Listening is one of the hardest things we think we do but we don’t do as effectively. enjoyed your article. It is harder to grow and cultivate that support system as an adult. One of my motivations for starting my business is to bring women who work mainly with their divine feminine energy together.

Howtosavealife
7 months ago

Great read!

Michelle
7 months ago

The whole cultivating friendship thing in general has been a huge work in progress for me. I don’t have any memories from before I was 24 and I haven’t spoken to my mom for 12 years, my dad for 7… so it’s always awkward when I meet new people. It’s like a typical normal thing for new friends to ask questions about family/past/etc… and it’s always really really awkward when it comes to my turn to share because I can’t remember anything to share, so I usually just avoid close friendships all together. And also, I’ve only started ‘doing life’ in the last year or so because of how bad my depression has been for my entire life, so I don’t have hobbies or things I’m truly passionate about so it’s also so hard to meet people on like a general common interest level. And with that, a lot of my friendships become one sided, where I give but do not take/receive because both because its hard for people to get to know me and there’s always some kind of barrier I’m subconsciously putting up so I don’t have to let people in. So I guess that’s my long winded way of saying thank you for calling me out on my shit. I need to do better with friendships for sure 🙂

Lindsey
7 months ago

Friendships and a support system have carried me through my life. This is such a meaningful and valuable post. Listening to each other is so important and I know that being intentional with the people in your life makes a difference. Thank you.

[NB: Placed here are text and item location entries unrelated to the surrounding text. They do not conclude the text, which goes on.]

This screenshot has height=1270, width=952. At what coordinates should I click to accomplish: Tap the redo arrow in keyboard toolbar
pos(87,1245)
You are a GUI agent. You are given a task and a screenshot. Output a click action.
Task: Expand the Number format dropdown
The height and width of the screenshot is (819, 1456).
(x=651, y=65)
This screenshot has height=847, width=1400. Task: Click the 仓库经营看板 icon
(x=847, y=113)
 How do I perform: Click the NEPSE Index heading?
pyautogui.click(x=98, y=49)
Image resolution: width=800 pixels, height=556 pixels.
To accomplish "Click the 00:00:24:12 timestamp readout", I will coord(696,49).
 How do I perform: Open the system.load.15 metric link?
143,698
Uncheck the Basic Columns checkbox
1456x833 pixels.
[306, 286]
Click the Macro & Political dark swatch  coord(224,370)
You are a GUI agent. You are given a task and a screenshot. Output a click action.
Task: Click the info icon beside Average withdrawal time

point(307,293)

Pastor Natalie (ExamineThisMoment)

I enjoyed reading this article. Although nowadays most do not know how foster genuine relationships, you made important points to how it can be done. It can be trying when it feels one sided. Thank you for sharing 🤗

Pastor Natalie (ExamineThisMoment)
Letstakeamoment.com

Kirsten Smith
Kirsten Smith
6 months ago

Great post! Thanks for sharing!

Shelley Hanson
6 months ago

Great post! I agree with all your points, especially the first one about being yourself. It’s the only real way to begin a healthy relationship. True friends accept each other for who they are.

Mayra
6 months ago

I think friends are a blessing. I’ve been very fortunate to have solid friendships throughout my life. I think in part because both parties put an effort in finding time to nurture the relationship (FB Likes don’t count) and respecting our differences.
Friends make our lives much sweeter! Thanks for the post.

According to Chren
6 months ago

This is so true. We’ve found that the older we get, the more we care about quality over quantity.